===== Source material

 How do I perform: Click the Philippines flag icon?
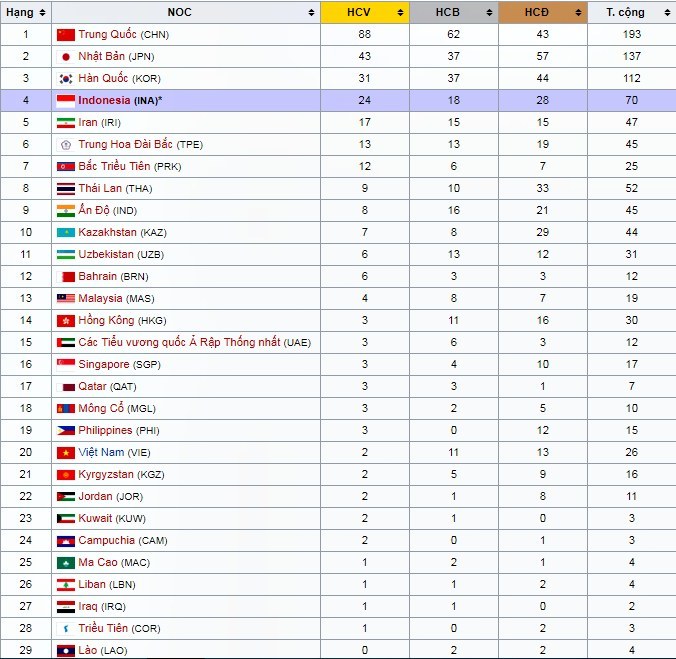click(66, 430)
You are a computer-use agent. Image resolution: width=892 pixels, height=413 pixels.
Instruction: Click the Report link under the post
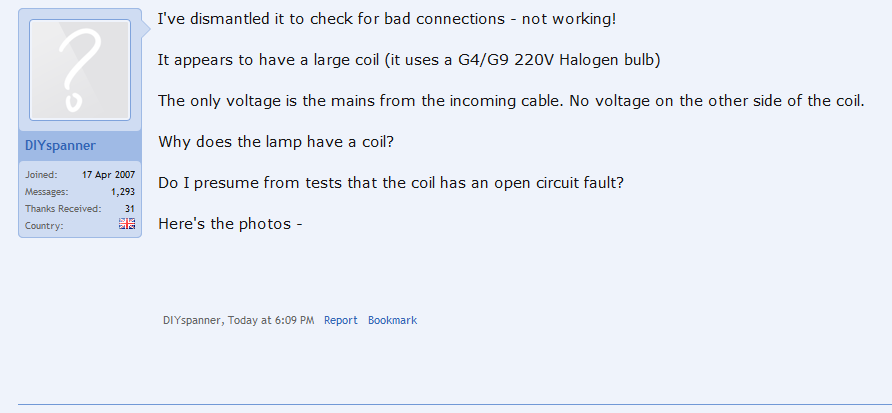tap(340, 321)
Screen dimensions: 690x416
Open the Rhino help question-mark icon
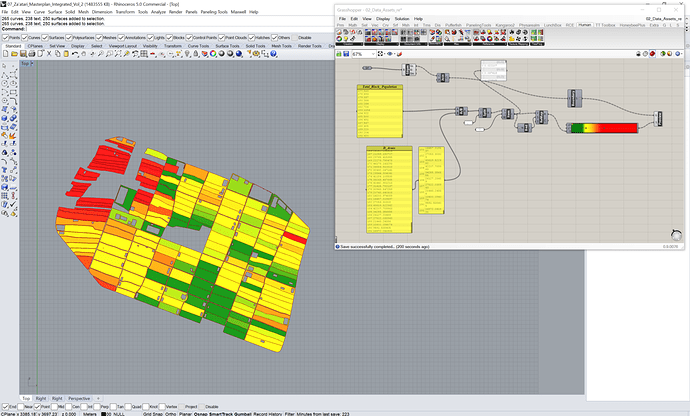pyautogui.click(x=273, y=54)
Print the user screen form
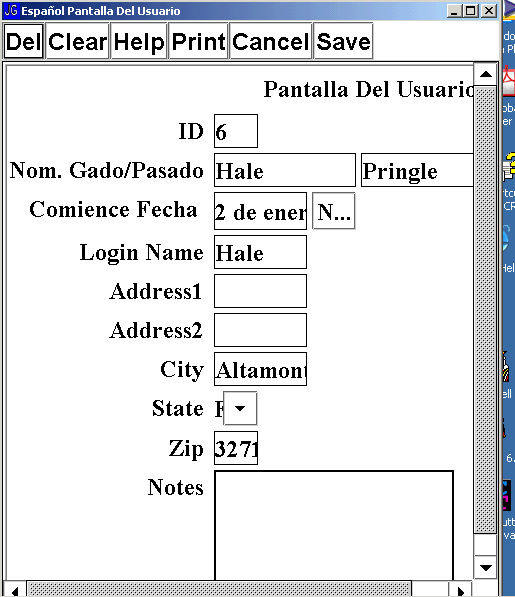Image resolution: width=515 pixels, height=597 pixels. pos(198,41)
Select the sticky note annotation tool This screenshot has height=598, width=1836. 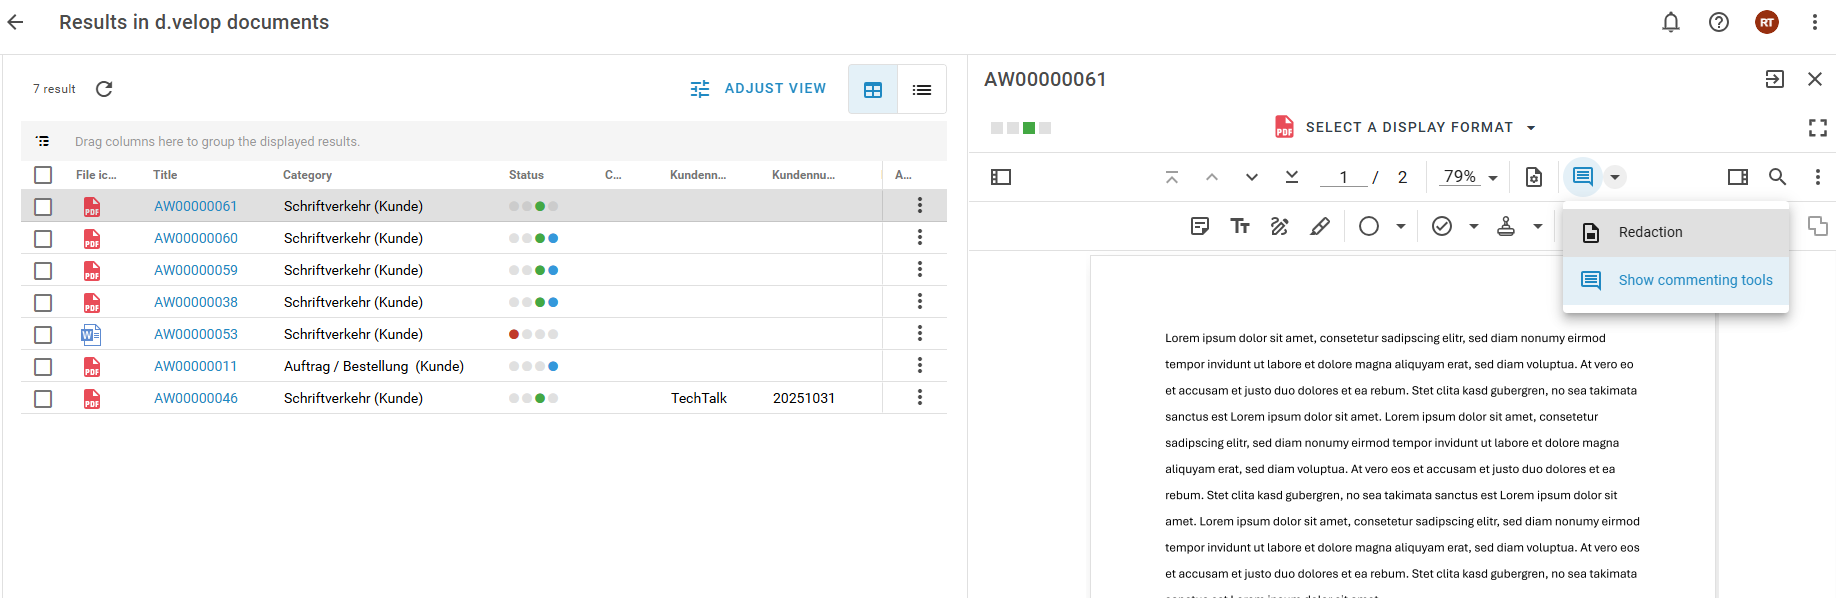pos(1200,226)
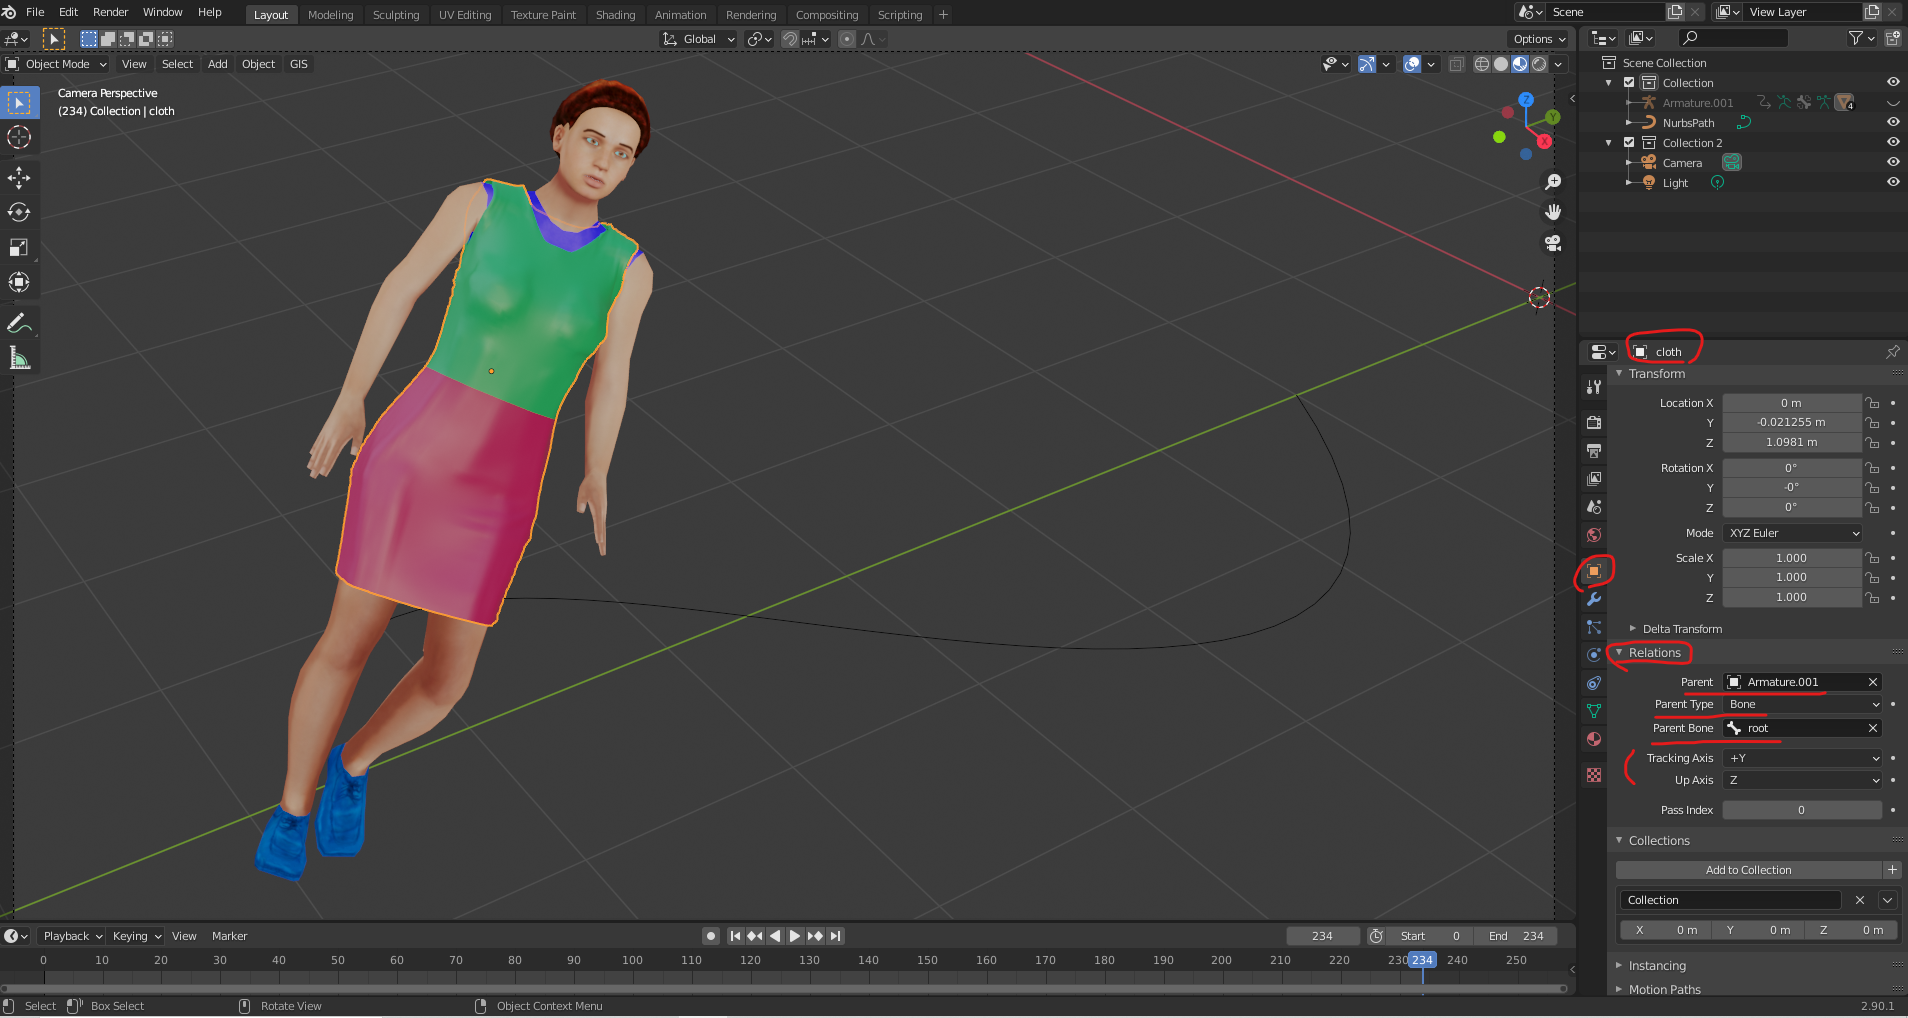Select the Rotate tool
Image resolution: width=1908 pixels, height=1018 pixels.
pos(19,212)
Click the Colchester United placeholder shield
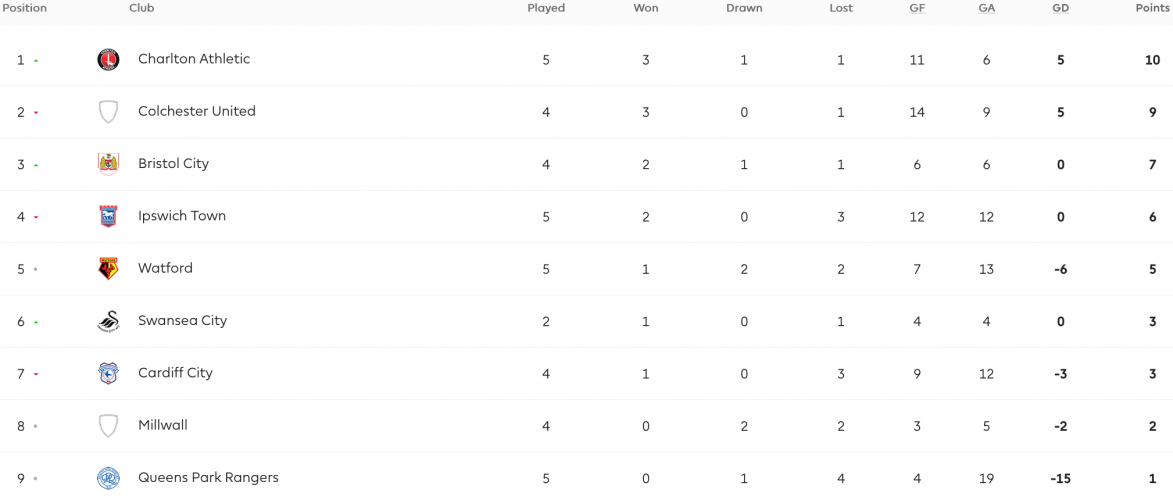 [108, 112]
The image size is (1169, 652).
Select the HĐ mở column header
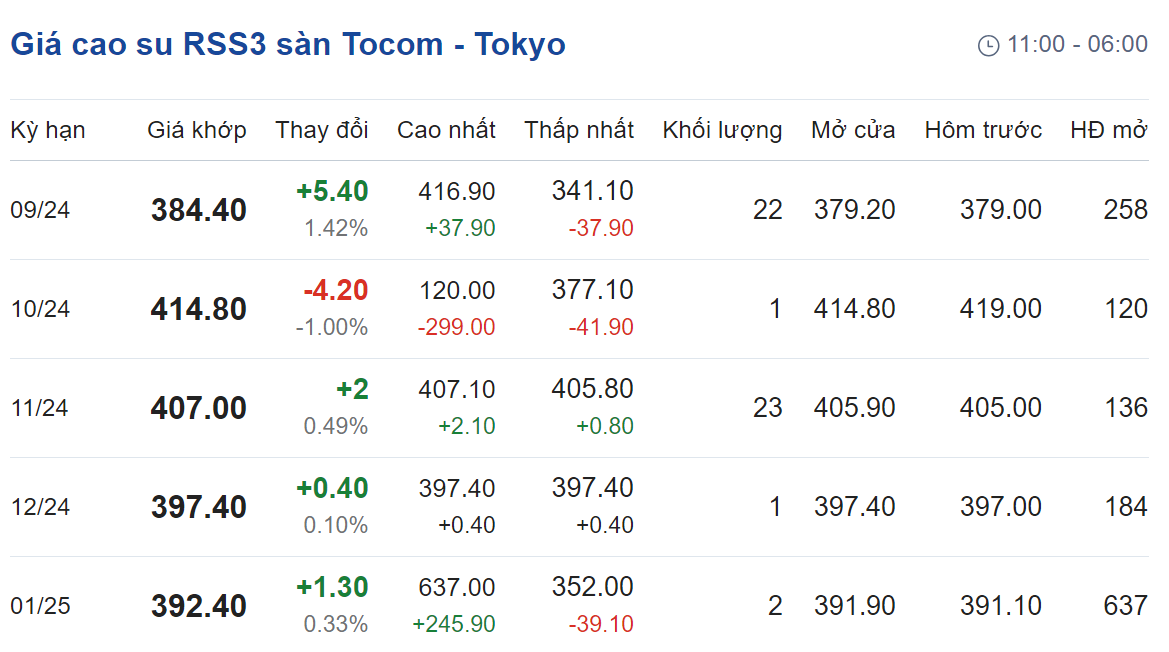tap(1109, 130)
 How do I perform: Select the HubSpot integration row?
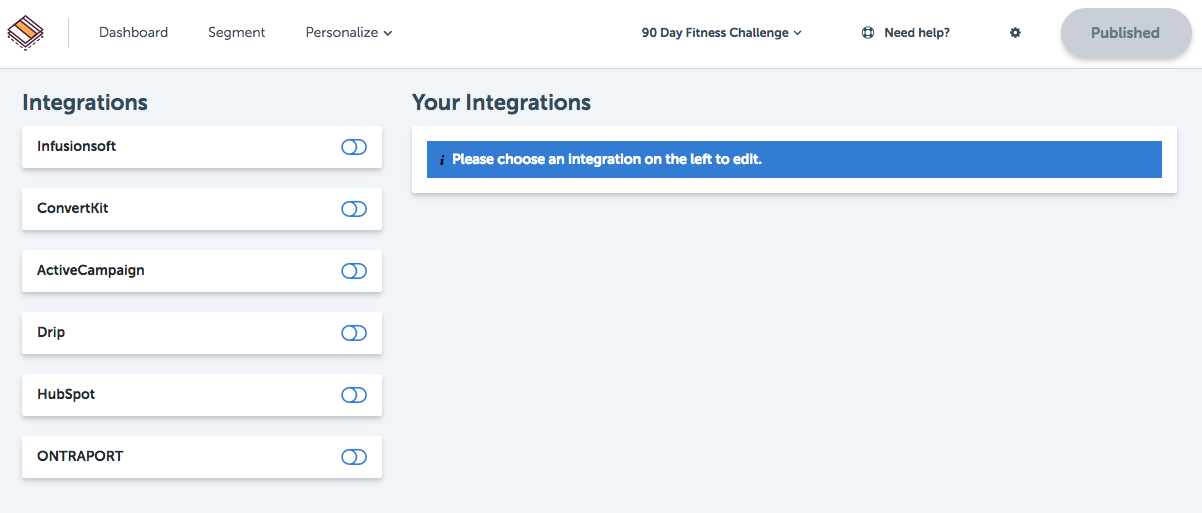pyautogui.click(x=202, y=395)
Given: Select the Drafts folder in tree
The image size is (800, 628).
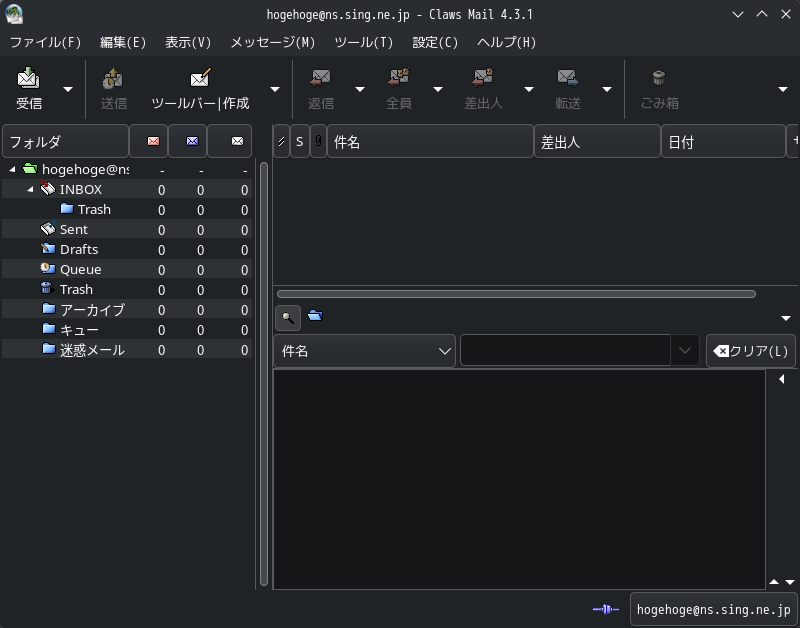Looking at the screenshot, I should (x=78, y=249).
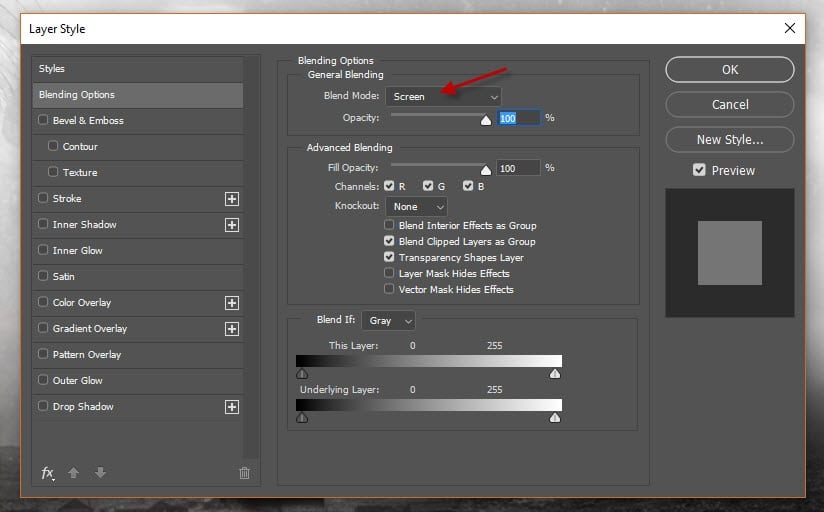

==========

[Requirement] Nothing but the lines from the one containing "Select the HĐ mở column header" through the end of the entries is to be retyped, exactly as written and without pictures.

[Response box]
Select the HĐ mở column header
tap(1109, 130)
 How do I perform: Select the HubSpot integration row?
pyautogui.click(x=202, y=395)
Given: Select the Drafts folder in tree
The image size is (800, 628).
Looking at the screenshot, I should (x=78, y=249).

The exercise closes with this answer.